Stop Paying Per-Seat Fees for Off-the-Shelf AI
A custom algorithm involves a one-time build cost, offering the potential to avoid recurring per-user software fees common with off-the-shelf solutions. Conversely, off-the-shelf software typically has a lower upfront cost but incurs monthly fees that often scale with your team size or usage.
Syntora designs and engineers custom demand forecasting algorithms for businesses seeking to optimize inventory, marketing, and sales strategies. Our approach involves comprehensive data integration, advanced machine learning model development, and robust deployment pipelines tailored to specific business needs.

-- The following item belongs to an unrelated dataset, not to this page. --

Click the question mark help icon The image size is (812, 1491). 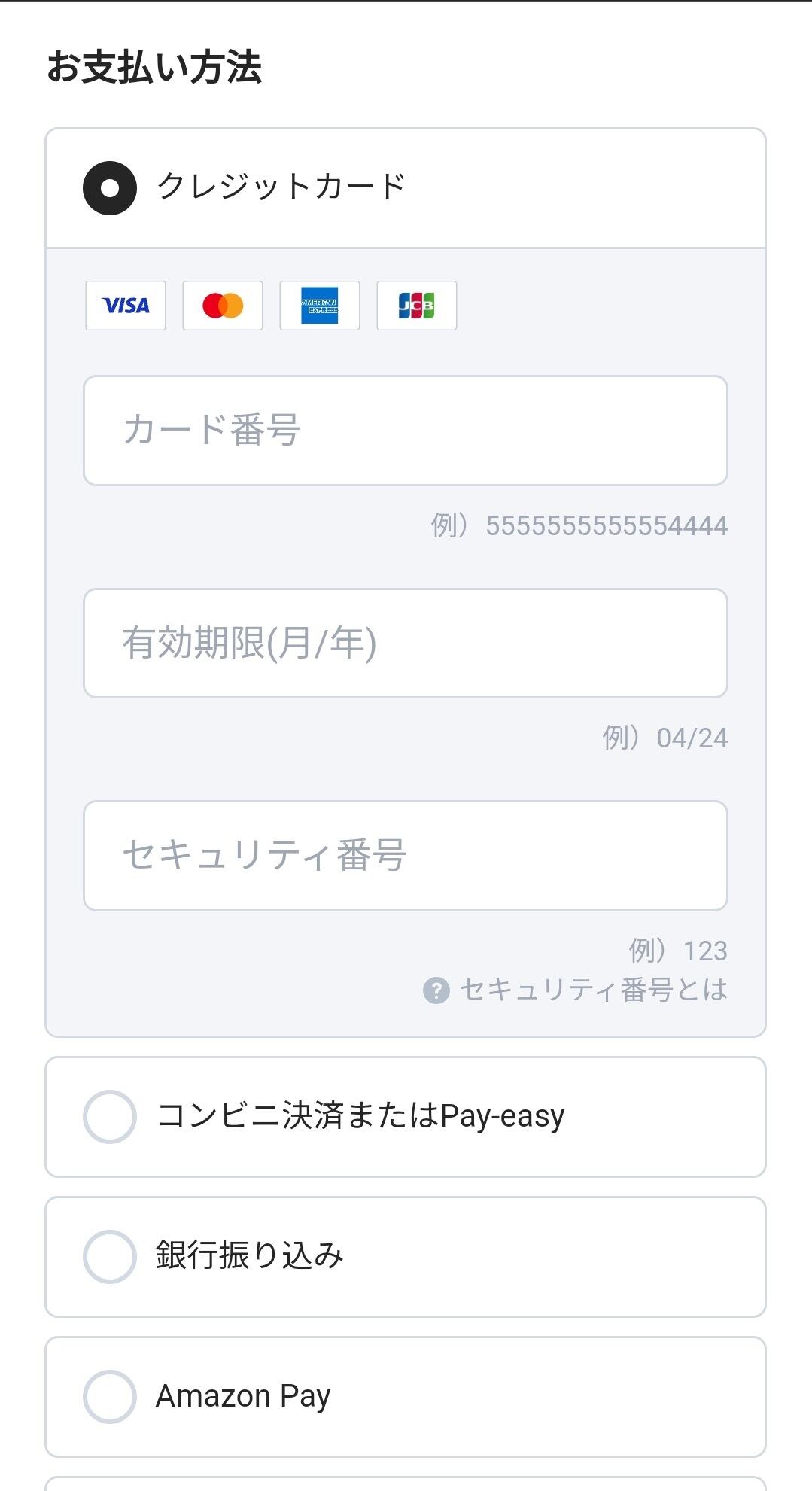pyautogui.click(x=436, y=990)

The build cost for a custom algorithm in areas like demand forecasting depends heavily on data complexity, the number of existing systems requiring integration, and the desired model sophistication. For instance, creating a baseline forecast from clean Shopify sales data is a less complex endeavor than integrating that data with warehouse inventory, supplier lead times from a separate ERP, and promotional calendars, all of which would extend the development timeline and scope. Syntora would start by auditing your existing data sources and business processes to define an appropriate technical architecture and an accurate cost estimate.

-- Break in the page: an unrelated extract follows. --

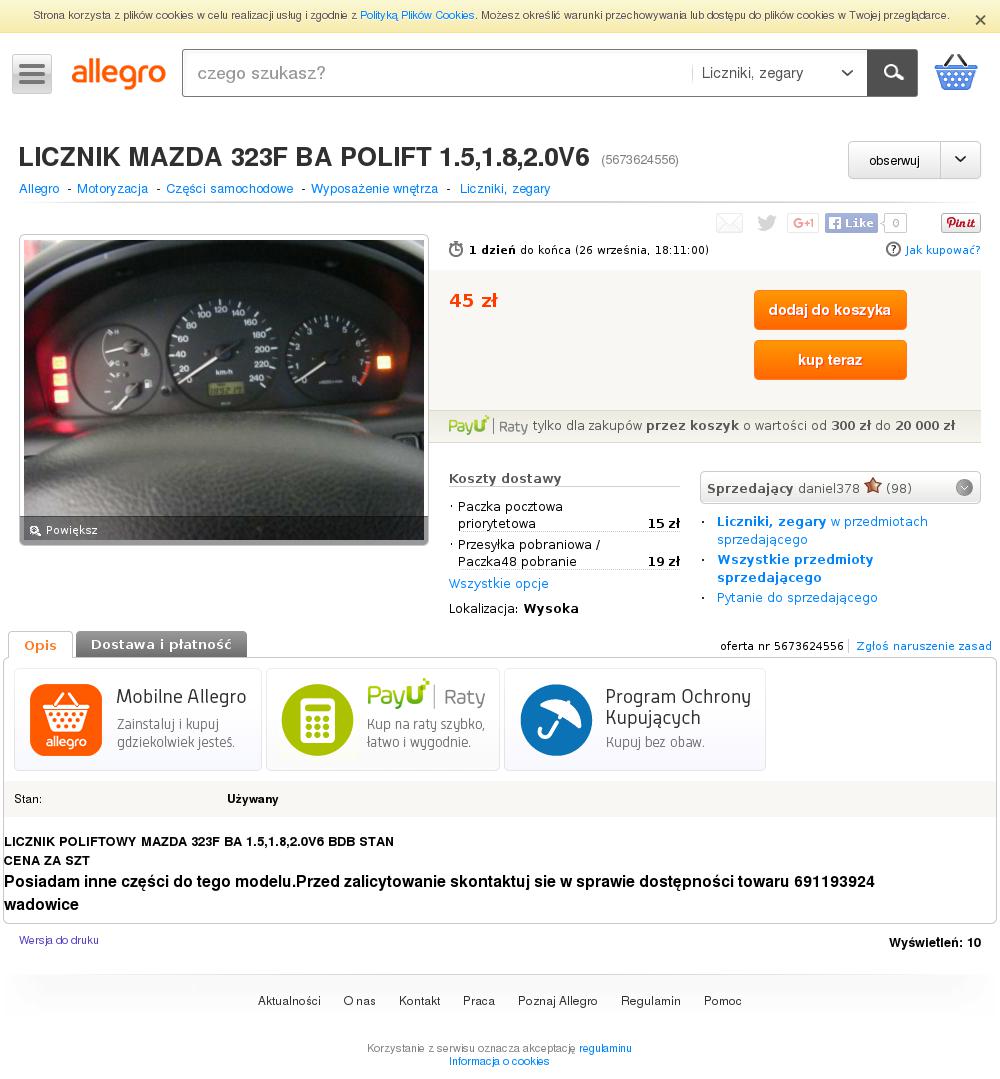The height and width of the screenshot is (1079, 1000).
Task: Open the Wszystkie opcje delivery link
Action: [x=498, y=584]
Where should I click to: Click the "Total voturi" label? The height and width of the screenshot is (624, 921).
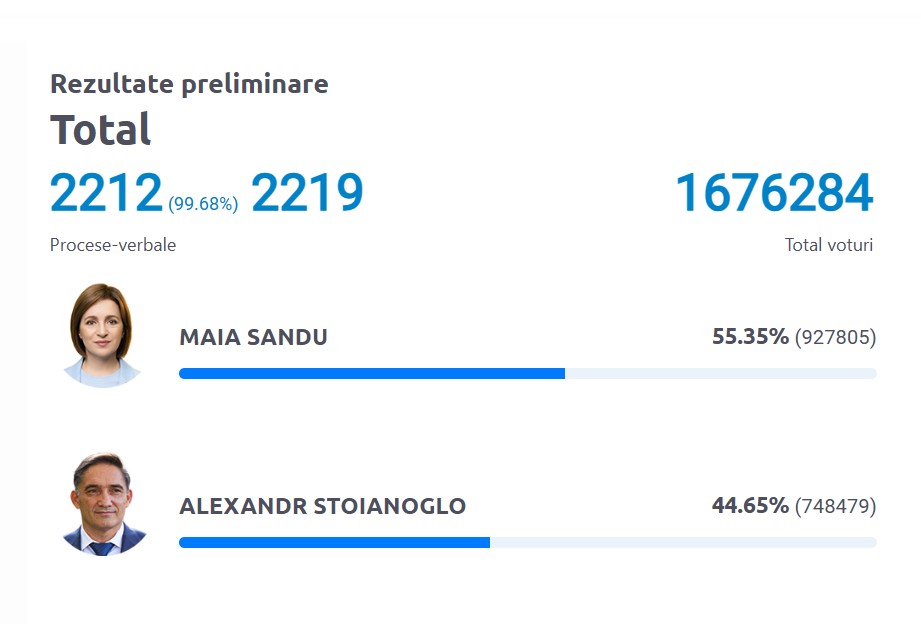click(x=828, y=245)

What Problem Does This Solve?
Many businesses start with a SaaS tool like Inventory Planner. It connects to Shopify and provides basic reorder points. But these tools use simple models like exponential smoothing. They cannot incorporate external data, like a planned marketing campaign or a competitor's stockout, which dramatically affects demand. The result is a forecast that reacts to the past but cannot predict the future.
Consider a 20-person e-commerce business selling seasonal goods. They tried Netsuite's demand planning module but found the per-seat costs were designed for 500-person companies. More importantly, the system is a black box. When it suggested ordering 5,000 units of a winter coat in August, there was no way to inspect the model's logic or understand its assumptions. The team could not trust a recommendation they could not explain.
The fallback is always a massive Google Sheet. The ops lead spends two days every month exporting Shopify sales, Google Analytics traffic, and Klaviyo email data. The spreadsheet has dozens of VLOOKUPs and pivot tables that break if a column name changes. A single copy-paste error can lead to a $50,000 ordering mistake. This manual process does not scale past 100 SKUs and is completely dependent on one person.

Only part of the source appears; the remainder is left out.